I was bullied all through junior and secondary schools (around 8yrs to 16yrs old for US readers). I chose my secondary school purely because my bullies wouldn't be there. I don't know of any real solution but I thought of a silly one while I read this thread - if someone can prove that another person is bullying them then the bully should have to wear at all times the hairstyle of the bullied choosing for six months. If during that six months others in the school decide that the hairstyle is now "cool" the bullied has the choice to change the hairstyle. If a wig is required, then it should be provided by the bully's parents, at their own cost. My original thought was that the bully should have their head shaved, but I realised I was coming from a female perspective so I changed it. I realise that this is completely ridiculous, but the idea of my own worst school bully with her head shaved made me smile, as did the idea of pigtails on some of the thugs I've seen in news reports.

I did stop the bullying for a while by standing up to one of the bullies, but I was only able to stand up to her because we were, to some extent, friends and she had gone too far. Because I had stood up to her, and she was one of the "in" people, she got the others to lay off me.

I'm now in my mid-40s but that school bullying still gets to me now, although I realised as I typed this that I have no recollection of the name of the bullies from when I was around 11 years old - they had a huge impact on my life at that time - but now I don't even remember their names.

I do, however, wish there was a solution for kids going through it now.

Joolz

Tue, 01 Mar 2011 02:06:01 UTC | #597510

MilitantNonStampCollector's Avatar Comment 29 by MilitantNonStampCollector

I was bullied by about half the class for a while in school, this went unnoticed by the useless teachers until I finally snapped like a cornered animal. I of course was the one punished and suspended. The bullies got off scot free. I would rather be tortured for a few hours and die a horrible painful death than go through that ordeal again.

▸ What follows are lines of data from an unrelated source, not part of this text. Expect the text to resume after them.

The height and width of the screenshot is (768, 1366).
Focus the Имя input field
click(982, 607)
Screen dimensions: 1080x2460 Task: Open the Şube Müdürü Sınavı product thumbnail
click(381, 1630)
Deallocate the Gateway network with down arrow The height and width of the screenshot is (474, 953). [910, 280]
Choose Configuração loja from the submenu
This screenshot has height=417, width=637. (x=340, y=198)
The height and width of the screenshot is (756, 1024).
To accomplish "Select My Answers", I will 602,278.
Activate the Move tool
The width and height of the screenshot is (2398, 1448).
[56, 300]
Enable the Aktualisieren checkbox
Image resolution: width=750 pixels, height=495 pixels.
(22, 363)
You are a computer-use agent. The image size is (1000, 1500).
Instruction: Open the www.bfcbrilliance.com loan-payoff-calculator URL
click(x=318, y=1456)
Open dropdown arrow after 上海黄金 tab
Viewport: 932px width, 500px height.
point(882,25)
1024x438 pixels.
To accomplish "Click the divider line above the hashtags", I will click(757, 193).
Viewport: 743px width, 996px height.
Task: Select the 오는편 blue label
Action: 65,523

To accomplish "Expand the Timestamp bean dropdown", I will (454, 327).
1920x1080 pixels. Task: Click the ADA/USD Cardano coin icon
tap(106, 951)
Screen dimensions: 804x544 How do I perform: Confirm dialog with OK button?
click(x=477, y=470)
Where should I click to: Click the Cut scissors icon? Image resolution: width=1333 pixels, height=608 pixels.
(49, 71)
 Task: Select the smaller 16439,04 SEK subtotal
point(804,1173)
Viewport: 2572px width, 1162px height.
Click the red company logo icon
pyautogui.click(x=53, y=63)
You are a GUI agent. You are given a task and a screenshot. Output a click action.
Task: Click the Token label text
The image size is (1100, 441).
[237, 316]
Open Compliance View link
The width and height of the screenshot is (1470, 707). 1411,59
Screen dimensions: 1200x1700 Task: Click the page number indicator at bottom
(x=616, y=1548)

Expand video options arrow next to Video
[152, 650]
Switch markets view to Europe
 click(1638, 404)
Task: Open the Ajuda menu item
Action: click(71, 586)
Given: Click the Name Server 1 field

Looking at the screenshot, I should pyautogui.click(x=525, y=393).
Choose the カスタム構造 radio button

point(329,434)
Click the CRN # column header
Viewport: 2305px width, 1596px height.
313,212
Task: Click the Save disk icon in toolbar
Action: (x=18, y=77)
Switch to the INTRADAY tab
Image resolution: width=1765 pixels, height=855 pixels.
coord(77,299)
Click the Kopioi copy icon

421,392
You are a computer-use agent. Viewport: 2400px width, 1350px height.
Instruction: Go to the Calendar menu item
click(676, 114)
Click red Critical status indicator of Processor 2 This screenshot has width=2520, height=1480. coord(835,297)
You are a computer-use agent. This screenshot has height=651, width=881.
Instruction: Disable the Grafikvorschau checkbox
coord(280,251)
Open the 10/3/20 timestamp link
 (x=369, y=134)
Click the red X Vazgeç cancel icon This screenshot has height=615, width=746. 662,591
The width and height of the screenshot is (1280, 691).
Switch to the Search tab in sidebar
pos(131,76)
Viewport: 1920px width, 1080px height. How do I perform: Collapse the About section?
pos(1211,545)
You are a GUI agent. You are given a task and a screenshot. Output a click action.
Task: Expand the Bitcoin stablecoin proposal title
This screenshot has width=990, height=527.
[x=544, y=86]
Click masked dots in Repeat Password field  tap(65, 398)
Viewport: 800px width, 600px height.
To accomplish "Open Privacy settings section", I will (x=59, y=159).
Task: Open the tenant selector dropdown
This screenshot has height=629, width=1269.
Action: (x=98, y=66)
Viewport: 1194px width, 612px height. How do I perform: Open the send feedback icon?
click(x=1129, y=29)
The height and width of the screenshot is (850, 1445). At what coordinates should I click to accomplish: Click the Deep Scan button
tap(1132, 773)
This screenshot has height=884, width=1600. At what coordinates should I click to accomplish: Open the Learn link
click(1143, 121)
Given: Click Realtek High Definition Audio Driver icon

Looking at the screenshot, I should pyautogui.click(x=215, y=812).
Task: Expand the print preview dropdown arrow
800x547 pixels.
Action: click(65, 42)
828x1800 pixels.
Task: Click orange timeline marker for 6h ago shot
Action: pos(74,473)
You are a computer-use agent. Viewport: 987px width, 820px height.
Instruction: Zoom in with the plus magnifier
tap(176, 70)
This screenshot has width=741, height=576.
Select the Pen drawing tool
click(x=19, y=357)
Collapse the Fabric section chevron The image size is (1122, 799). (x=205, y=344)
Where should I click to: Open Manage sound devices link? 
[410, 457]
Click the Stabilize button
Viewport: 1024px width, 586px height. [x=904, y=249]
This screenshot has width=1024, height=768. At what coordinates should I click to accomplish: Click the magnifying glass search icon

The single worst piece of advice I've ever heard,(as Inyourfacenewyorker says) which I've grown to hate is "just ignore the bully", when I should have been told to fight back.

How about ditching this platitude for a start?

Tue, 01 Mar 2011 03:38:18 UTC | #597534

InYourFaceNewYorker's Avatar Comment 30 by InYourFaceNewYorker

Comment 29 by The patron saint of headaches :

I was bullied by about half the class for a while in school, this went unnoticed by the useless teachers until I finally snapped like a cornered animal. I of course was the one punished and suspended. The bullies got off scot free. I would rather be tortured for a few hours and die a horrible painful death than go through that ordeal again.

The single worst piece of advice I've ever heard,(as Inyourfacenewyorker says) which I've grown to hate is "just ignore the bully", when I should have been told to fight back.

How about ditching this platitude for a start?

That's because the people who dispense such advice have probably never been bullied. And of course you don't need to fight back physically. I used my words and didn't let my guard down. Besides, like lots of kids with Asperger's, I had the worst full-body coordination.

And yeah, of course you were the one suspended. It's almost cliche. How are teachers so oblivious?